Solution Needs Input From Many

by John Webster for the Editorial Board
Spokesman Review, November 23, 1999

Our View: Fisheries service has pointed the Northwest, appropriately,
toward a complex, multifaceted salmon recovery plan.

The federal government's draft outline of salmon recovery options for the Snake and Columbia river basin is as significant for what it did not propose, as for what it did.

It did not recommend that the region start down the road to the dismantling of its hydropower dams. After an intense look at various recovery options and the odds that they might work, federal agencies appear to be backing away from dam removal as a single, simple remedy.

Instead, the National Marine Fisheries Service (NMFS) has challenged all of our region's inhabitants and interest groups to own up to their share of the responsibility for the decline of wild salmon runs -- and the strengthening of those runs.

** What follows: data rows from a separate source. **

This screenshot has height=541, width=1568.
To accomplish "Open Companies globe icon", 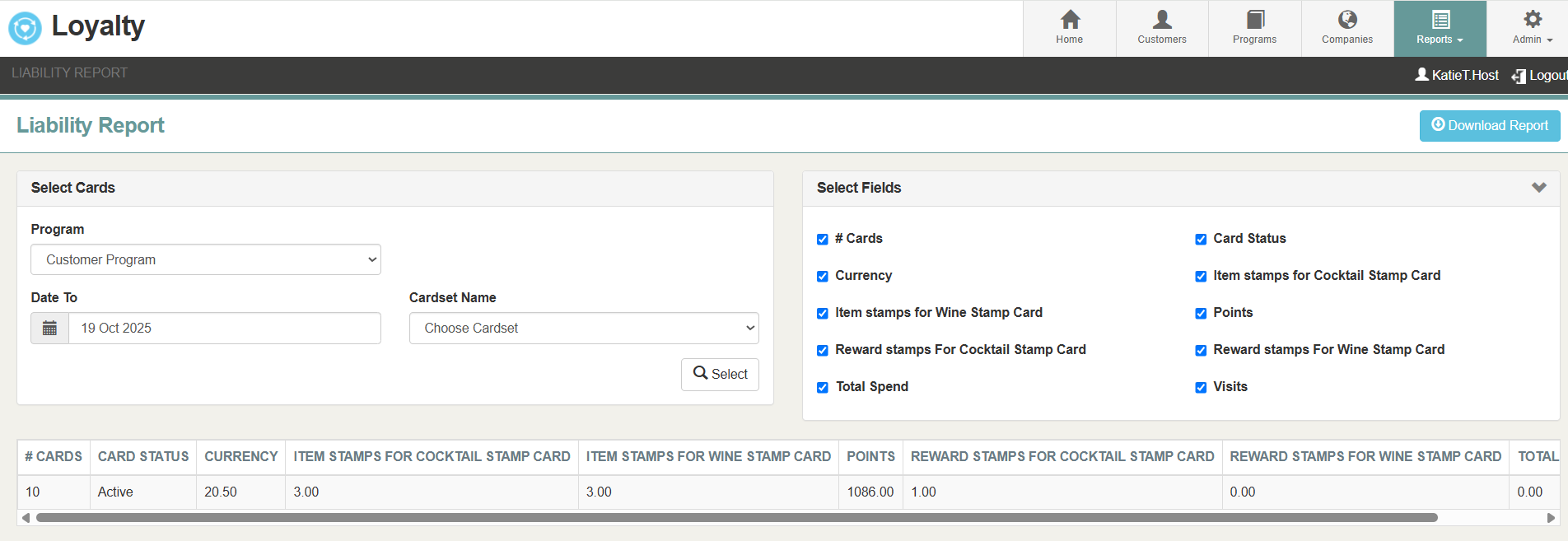I will click(1347, 20).
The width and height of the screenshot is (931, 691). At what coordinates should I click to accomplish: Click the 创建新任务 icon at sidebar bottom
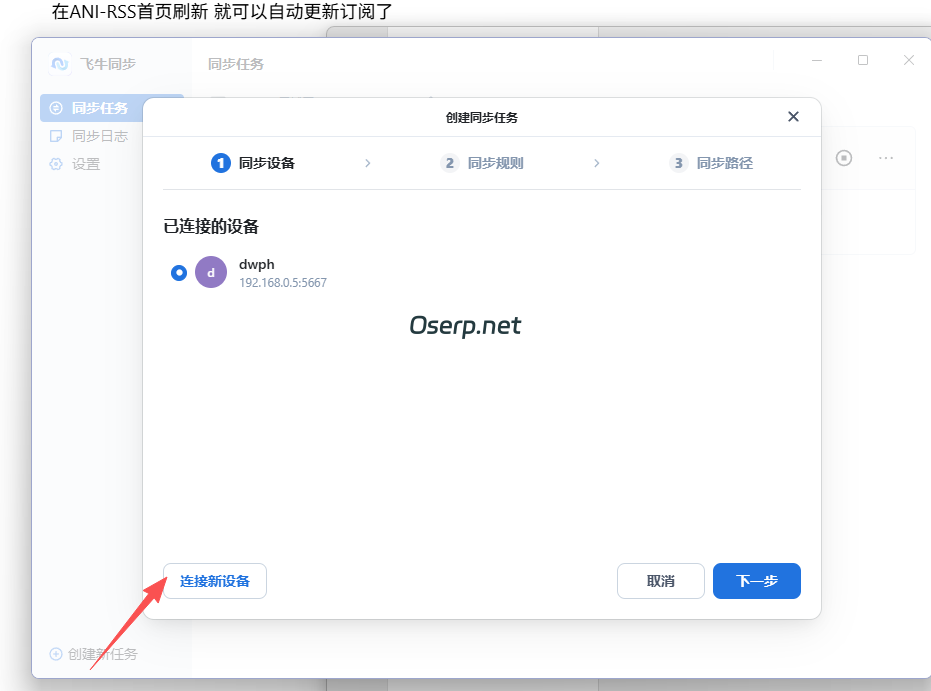click(x=55, y=653)
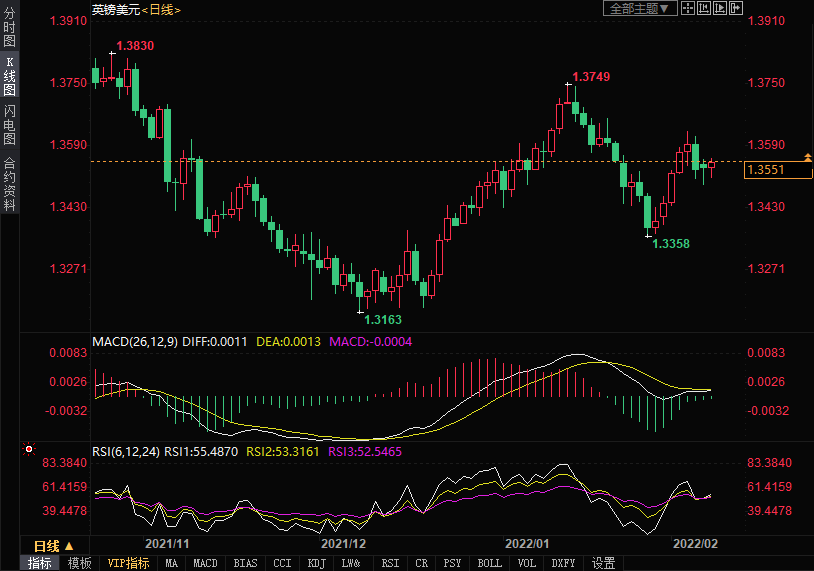This screenshot has width=814, height=571.
Task: Click the export arrow icon at top right
Action: coord(737,8)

In other words, the best solution will be complex. A complex solution does not lend itself to the simplistic, divisive, win-lose games of power politics, litigation and media melodrama. The making of a complex decision will require our region to settle on a collegial decision process, and that is the toughest challenge of all.

Meanwhile, by stepping back and taking a larger view, NMFS has presented us with a more accurate picture of the issue.

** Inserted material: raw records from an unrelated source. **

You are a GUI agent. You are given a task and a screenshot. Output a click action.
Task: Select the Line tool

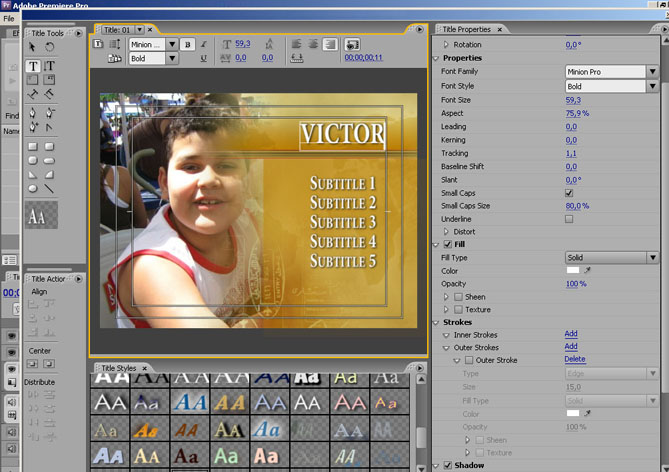tap(49, 188)
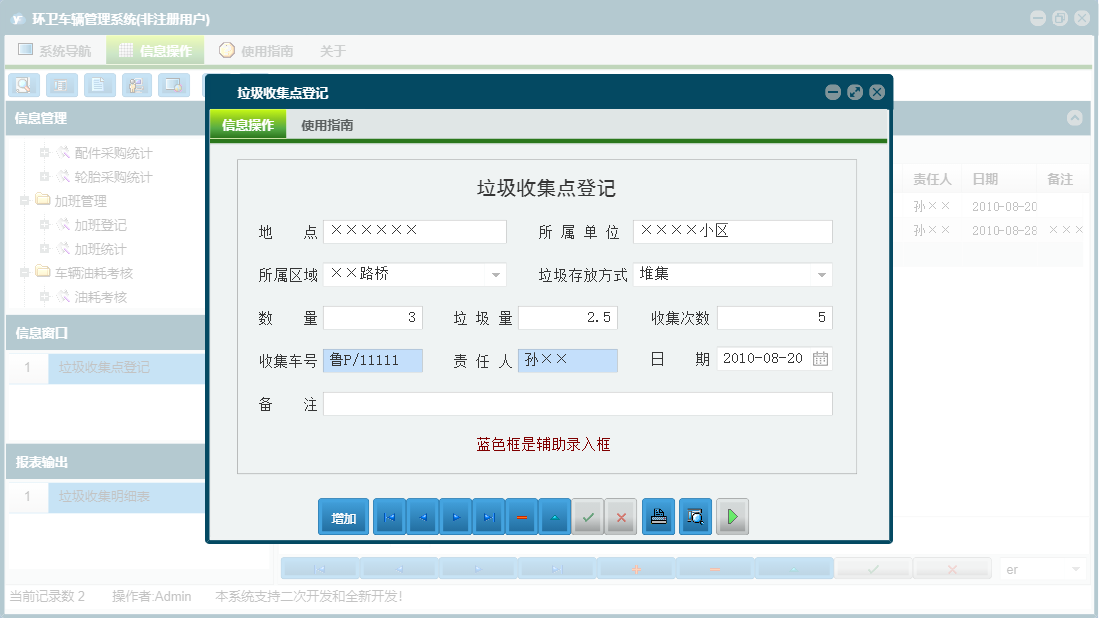Open print preview via the magnifier-document icon
This screenshot has width=1099, height=618.
[x=695, y=517]
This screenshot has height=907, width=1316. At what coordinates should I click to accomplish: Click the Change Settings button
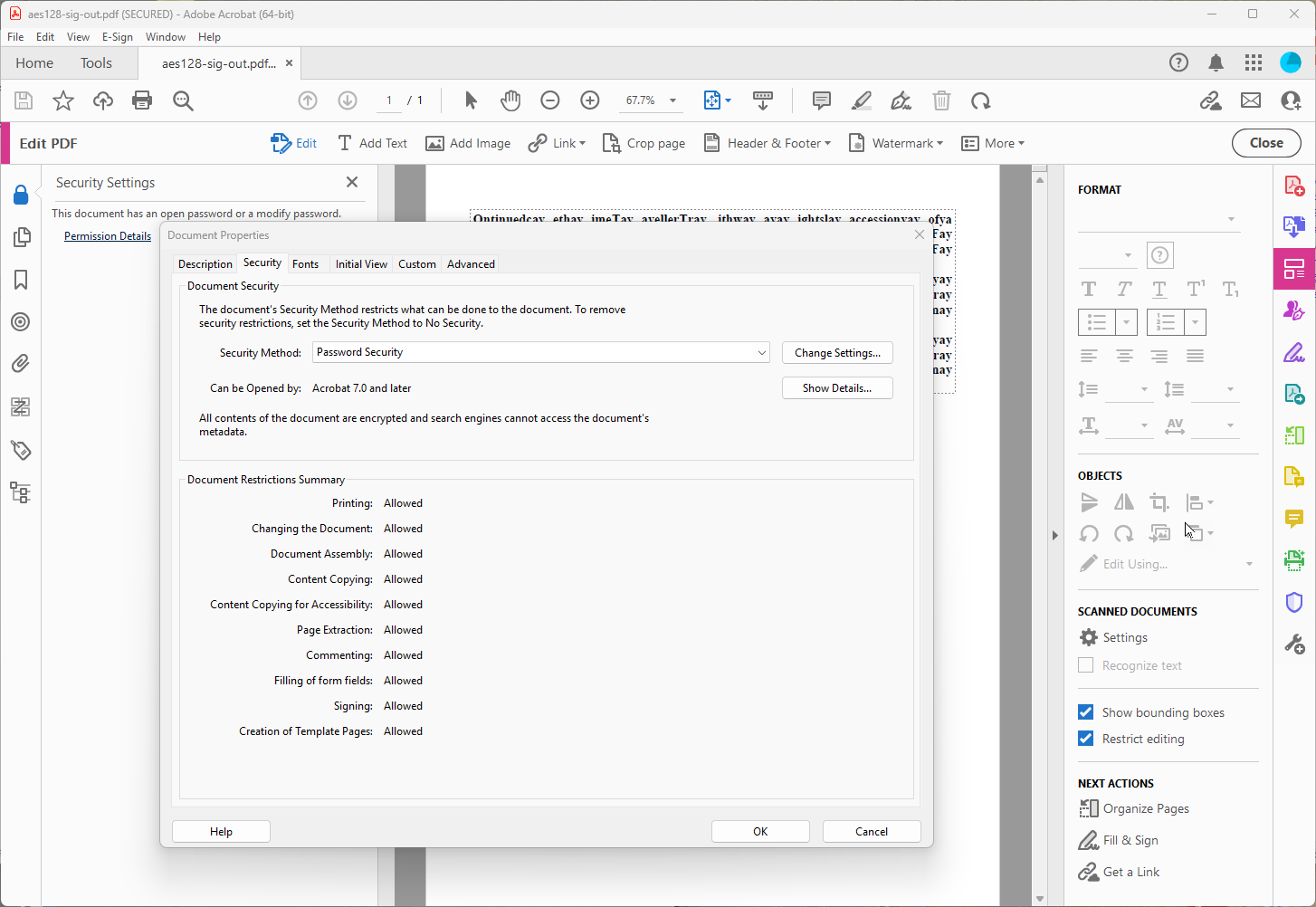tap(837, 353)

"The deterioration of the Columbia's once-numerous fish runs," says the document NMFS drafted with input from nine federal agencies, "can be traced to economic development of the basin." In other words, humans live here. That's the problem. It's also a solution, because humans change their activities, continually.

Development has hurt salmon, NMFS says, in each of four areas: habitat, harvest, hatcheries and hydropower. In each area change must occur for salmon to recover.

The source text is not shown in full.